As described above, the grid pulser according to the present invention is a grid pulser that generates a voltage that generates an intermittent electron emission by applying the voltage to the cathode of an electron gun whose potential is raised by a predetermined level by a bias power supply. A high-frequency high-frequency amplifier that amplifies the voltage of the continuous wave signal generated by the continuous wave signal generator and applies the amplified voltage to the cathode of the electron gun. There is an effect that it is possible to obtain a repetition number of electron emissions. Further, there is an effect that a radiation accelerator capable of stably obtaining energy accelerated by the acceleration tube is obtained.

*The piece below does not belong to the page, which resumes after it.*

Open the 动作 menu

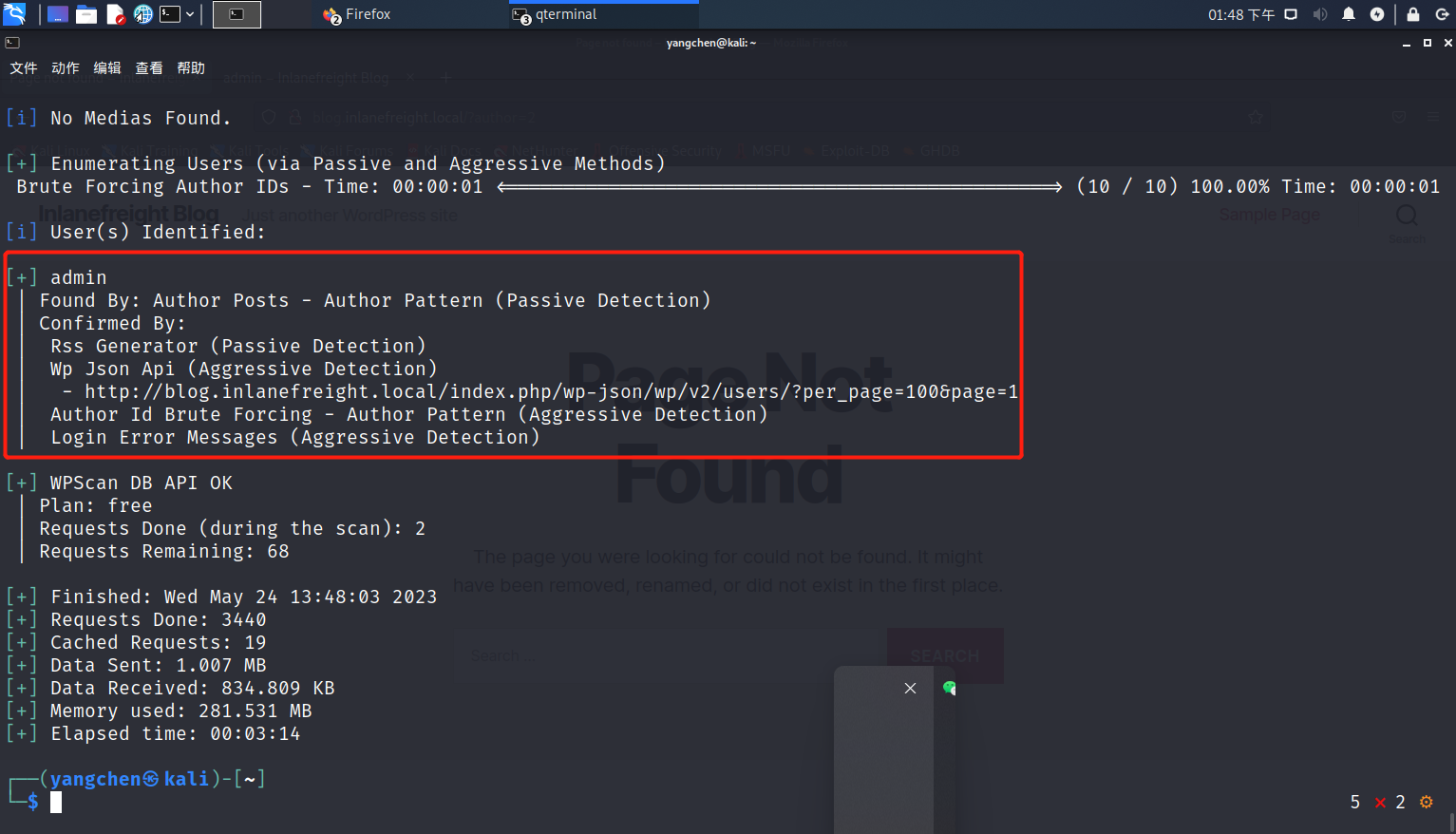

[Brief description of the drawings]

FIG. 1 is a block diagram showing a grid pulsar according to an embodiment of the present invention, FIG. 2 is a timing chart showing signals of respective blocks in FIG. 1, and FIG. 3 is a grid showing another embodiment of the present invention. 4 and 5 are timing charts showing signals of respective blocks in the case of obtaining an emission pulse by a different method with respect to FIG. 3, and FIG. 6 is a block showing a conventional grid pulsar. FIG. 21 is a continuous wave (CW) signal generator, 25 is a high-output high-frequency amplifier, 27 is a bias power supply, and 28 is an electron gun. In the drawings, the same reference numerals indicate the same or corresponding parts.

──────────────────────────────────────────────────続 き Continued on the front page (58) Field surveyed (Int.Cl. ⁶ , DB name) H01J 37/06-37/07 H05H 7/08

Claims (1)

(57) [Claims] 1. A continuous wave signal generator for generating a continuous wave signal, an optical driver for converting the continuous wave signal into an optical signal and outputting the same, and an optical receiver for converting the optical signal into a continuous electric signal. A high-frequency amplifier that amplifies a part of the continuous electric signal from the optical receiver; and a required number of emissions based on an output signal from the high-frequency amplifier during a period when a high-voltage pulse is applied to the cathode. An electron gun for generating a pulse, provided between the optical receiver and the high-frequency amplifier, the continuous electric signal and the pulse modulation signal corresponding to the high-voltage pulse are input, and the pulse modulation signal is input. A pulse modulation circuit that outputs the partial electric signal only during the operation.